The Apology Act (Bill 108, 2009; ) is a law in the province of Ontario that provides apologies made by a person does not necessarily constitute an admission of guilt.

Summary 
The law contains several exceptions, including apologies made while testifying at a civil proceeding and to allow some apologies to be used as admission of guilt under the Provincial Offences Act.

Legislative history 
The bill was originally introduced in April 2008 as a private member's bill by David Orazietti, Liberal backbench MPP for Sault Ste. Marie.

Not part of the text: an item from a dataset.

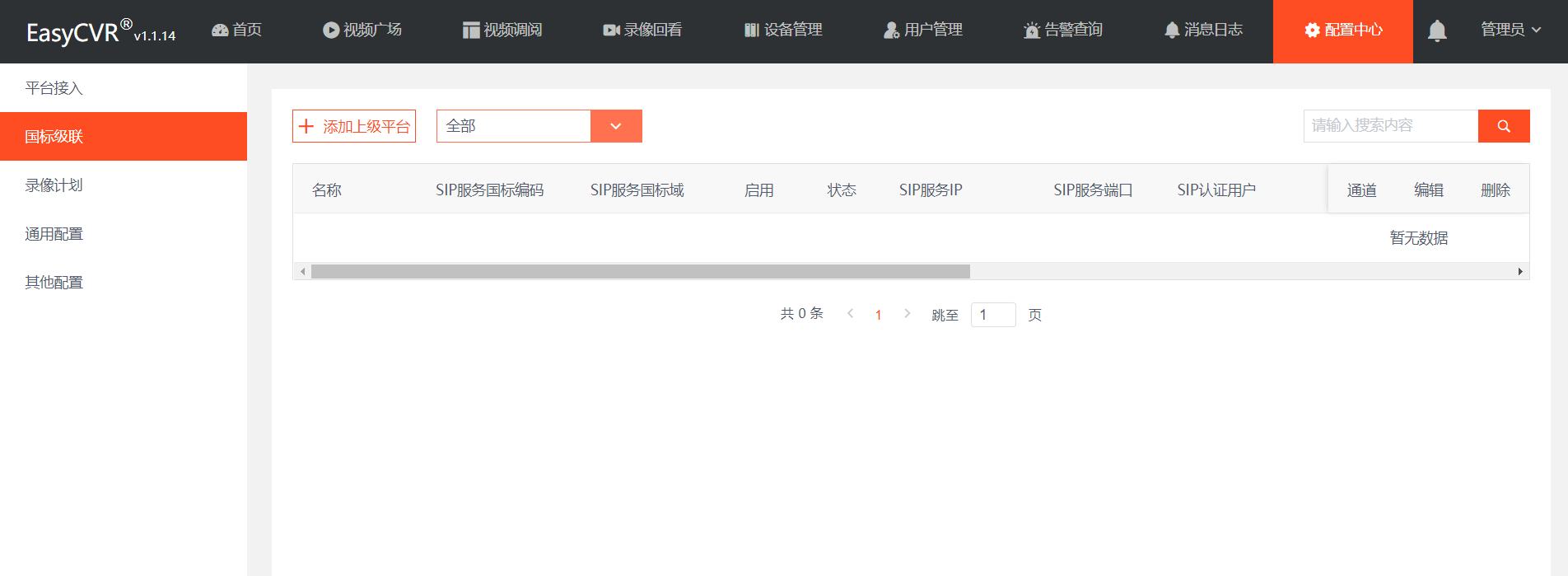Open 用户管理 user icon
The width and height of the screenshot is (1568, 576).
[x=891, y=30]
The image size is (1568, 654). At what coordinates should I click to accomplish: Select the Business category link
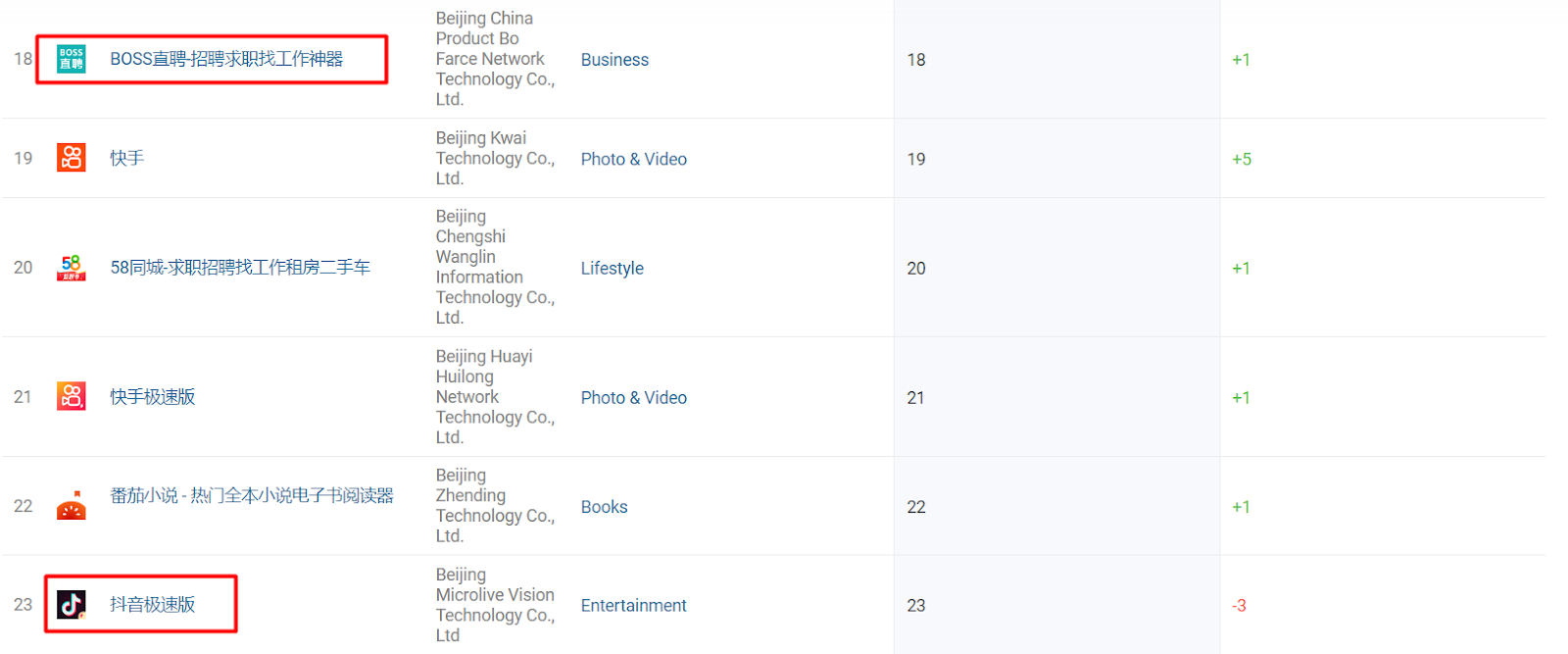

The bill was re-introduced in October that year by Attorney General Chris Bentley, stating that "we see fewer and fewer acknowledgments, demonstrations of regret, demonstrations of remorse, until the lawsuit."

The passage of the bill was supported by the Progressive Conservative Party of Ontario, despite some original opposition from critic Christine Elliott, but opposed by the Ontario NDP.

Public perception 
The law has attracted a level of popular commentary, often focused on the stereotype of Canadian usage of the word "sorry." However, several other Canadian provinces, such as British Columbia, Saskatchewan, and Manitoba, as well as several American states have similar laws in place.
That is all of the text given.